Challenges and Opportunities
Publication output for a group of approximately 170 workers is lower than expected, although a number of employees in the group are working primarily on the preparation of SRMs, which leads to fewer publication opportunities. Nevertheless, the output of peer-reviewed publications seems to be lower than in the previous review period for this group (~2 publications/employee), warranting a closer look at the factors contributing to this decrease.
There is an opportunity for increasing awareness of the importance of the mission of CSD and MML to the science community within the United States as well as to the general public. The ability of CSD staff was impressive at conveying passion and a “big picture” perspective when describing their research, suggesting that CSD consider ways that some of this content can be packaged for presentation that would inform both experts and the general public—everything from scientific lectures to YouTube videos. Notably, the “Cover smart. Do your part. Slow the spread”3 you-tube video showing how masks limit airflow droplet ejection was a great example of bringing science to the people at a critical time. Note
that while NIST has a YouTube channel, videos range from highly technical for professional scientists and engineers to highly accessible for the general public, with no clear notation for the intended audience.
The Food Safety Workshop4 in October 2019 was a clear success, but there would have been benefits to convening additional workshops during the 3-year period since the previous review. Going forward, an increasing number of shorter virtual workshops that address key areas of emerging concern linked to the CSD mission may be warranted. While no data were presented relating to CSD employees presenting their work at major scientific conferences, opportunities nonetheless exist for increasing the output of NIST by showcasing a select group of cutting-edge research results along with attending and presenting at major conferences (MRS, ACS, etc.)

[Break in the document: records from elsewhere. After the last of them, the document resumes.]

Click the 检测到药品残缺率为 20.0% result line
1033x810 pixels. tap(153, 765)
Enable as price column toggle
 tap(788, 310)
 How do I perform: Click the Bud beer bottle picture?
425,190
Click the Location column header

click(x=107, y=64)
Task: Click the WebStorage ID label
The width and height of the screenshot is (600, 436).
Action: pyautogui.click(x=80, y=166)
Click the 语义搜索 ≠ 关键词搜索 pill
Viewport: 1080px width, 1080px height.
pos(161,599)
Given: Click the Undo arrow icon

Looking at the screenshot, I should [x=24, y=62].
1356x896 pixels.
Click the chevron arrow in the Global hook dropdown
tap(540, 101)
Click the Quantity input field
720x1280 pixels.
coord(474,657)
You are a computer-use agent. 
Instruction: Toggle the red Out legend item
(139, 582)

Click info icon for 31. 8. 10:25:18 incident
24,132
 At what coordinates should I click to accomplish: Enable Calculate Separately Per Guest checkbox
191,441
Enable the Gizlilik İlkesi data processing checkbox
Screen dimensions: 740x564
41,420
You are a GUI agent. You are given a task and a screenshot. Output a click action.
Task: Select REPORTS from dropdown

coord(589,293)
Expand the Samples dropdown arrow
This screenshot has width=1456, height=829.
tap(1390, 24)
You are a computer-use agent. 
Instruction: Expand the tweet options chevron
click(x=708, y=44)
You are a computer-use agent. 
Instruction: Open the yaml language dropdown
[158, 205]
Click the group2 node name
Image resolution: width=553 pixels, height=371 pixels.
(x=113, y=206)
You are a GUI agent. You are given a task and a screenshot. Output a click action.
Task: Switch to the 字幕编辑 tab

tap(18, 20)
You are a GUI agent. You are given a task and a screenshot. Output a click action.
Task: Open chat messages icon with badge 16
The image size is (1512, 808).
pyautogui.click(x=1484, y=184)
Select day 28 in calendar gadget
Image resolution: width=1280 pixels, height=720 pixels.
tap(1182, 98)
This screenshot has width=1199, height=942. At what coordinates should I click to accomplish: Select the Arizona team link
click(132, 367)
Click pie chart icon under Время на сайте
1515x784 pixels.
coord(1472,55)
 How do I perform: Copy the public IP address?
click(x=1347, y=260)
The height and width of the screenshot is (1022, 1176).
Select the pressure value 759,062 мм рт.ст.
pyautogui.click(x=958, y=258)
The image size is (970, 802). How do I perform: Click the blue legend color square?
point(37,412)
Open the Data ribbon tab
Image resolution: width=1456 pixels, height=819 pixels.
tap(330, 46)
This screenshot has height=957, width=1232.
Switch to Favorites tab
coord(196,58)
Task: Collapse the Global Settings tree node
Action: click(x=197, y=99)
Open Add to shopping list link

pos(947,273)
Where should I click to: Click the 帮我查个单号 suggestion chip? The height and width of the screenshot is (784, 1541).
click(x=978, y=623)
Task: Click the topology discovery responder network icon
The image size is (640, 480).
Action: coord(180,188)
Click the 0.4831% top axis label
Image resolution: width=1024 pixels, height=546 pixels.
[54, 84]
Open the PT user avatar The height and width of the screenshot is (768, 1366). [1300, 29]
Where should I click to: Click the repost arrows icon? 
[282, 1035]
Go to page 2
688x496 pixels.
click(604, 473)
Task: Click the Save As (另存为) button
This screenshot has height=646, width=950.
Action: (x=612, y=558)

Finally, there were opportunities for CSD members to collaborate more closely with other MML divisions and to play a greater role in articulating the MML mission to the outside world. There are also opportunities for CSD to develop stronger ties with the pool of NIST postdoc alumni—both NRC postdocs and NIST associate postdocs. This large cohort of researchers who know NIST well have now moved on into a variety of positions within large industry, government laboratories, small business, and academia. This offers a very valuable network to collect input on emerging areas of concern, problems of note, and feedback on the adoption and implementation of CSD and NIST efforts within the outside world. In addition, by celebrating this cadre of postdoc alumni, CSD would be clearly showing that there are pathways to successful careers for postdocs that lie outside of the NIST organization, which may help to alleviate some of the anxiety that was noted among the postdoc and early-career researchers who portrayed conversion of postdoc to a permanent NIST position as the most important criterion for success.
RECOMMENDATION 9-4: The Chemical Sciences Division (CSD) should remain in contact with postdocs (both National Research Council and Associate) and other categories of associates who have left CSD as a way of collecting input on emerging areas of concern, problems of note, and feedback on the adoption and implementation of CSD and Material Measurement Laboratory efforts.